Tenía ganas de ver esta película desde que se estenó en 2007. Sin embargo, es una de esas cintas que siempre dejas para otro momento, sin saber muy bien por qué, quizá porque sabes que es dura y es mejor esperar al estado anímico más adecuado. Hace unos día, por fin la vi. Es muy dura, sí.

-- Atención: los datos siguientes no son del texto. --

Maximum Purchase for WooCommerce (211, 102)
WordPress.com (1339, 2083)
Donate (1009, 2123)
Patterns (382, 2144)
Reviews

Le scaphandre et le papillon (traducida en algunos paises latinoamericanos como El llanto de la mariposa) está inspirada en la novela homónima de Jean Dominique Bauby, prestigioso redactor jefe de la revista Elle, que sufre una hembolia masiva denominada Locked in Syndrom, que le impide hablar, moverse, comer, respirar sin asistencia. Sin embargo su cerebro es capaz de procesar toda la inforrmación, pero no emitir respuestas. Bauby tan sólo puede pestañear su ojo izquierdo, por este motivo los médicos desarrollan un sistema de lenguaje de comunicación basado en que el pestañea letra por letra lo que quiere decir. Julian Snhabel se consolidó con esta película como un creativo intimista y arriesgado, decidido a hacer un cine de calidad alejado de las "masas palomiteras". Esto le valió dos Globos de Oro (a la mejor película extranjera y al Mejor Director), cuatro nominaciones a los Oscars y fue laureada en el Festival de Cannes, en los Premios Bafta y en los César.
La visión subjetiva que nos pone en el lugar del enfermo, (lo que después de los primeros 40 minutos se convierte en una visión forzada y agotadora para el espectador) las ensoñaciones (en las que Bauby recuerda su vida antes del accidente), la música. Todo en La escafandra y la mariposa es esperanzador, duro, triste y alegre. Reconozco que el peor momento es para mí en el que Bauby mantienen una "conversación" telefónica con su anciano padre.
La película cuenta con unas grandes intrepretaciones femeninas (Anne Consigny, Emmanuelle Seigner, Marie-Josée Croze), todas las mujeres que rodean al enfermo: la logopeda, su ex-mujer, la narradora que transcribe su libro. Pero sobre todo el gran Mathiey Amalric en un papel de extrema complejidad al que encarna con maestría. Un baño de luz en una cárcel, una historia que se aleja de la eutanasia y la desesperación para acercárse a los bellos recuerdos y al sentido del humor. Esto es de admirar, porque en ningún momento hay pretensiones sentimentalistas. Pero Schnabel no consigue ejecutar un film redondo, porque el ritmo a veces decae.
Y aún así me ha gustado, por su maravillosa fotografía, por dejar tanto poso en mí, por ser una invitación a vivir la vida, a disfrutar. Schnabel consigue más que emocionar, acongojar. Y eso es difícil y hermoso.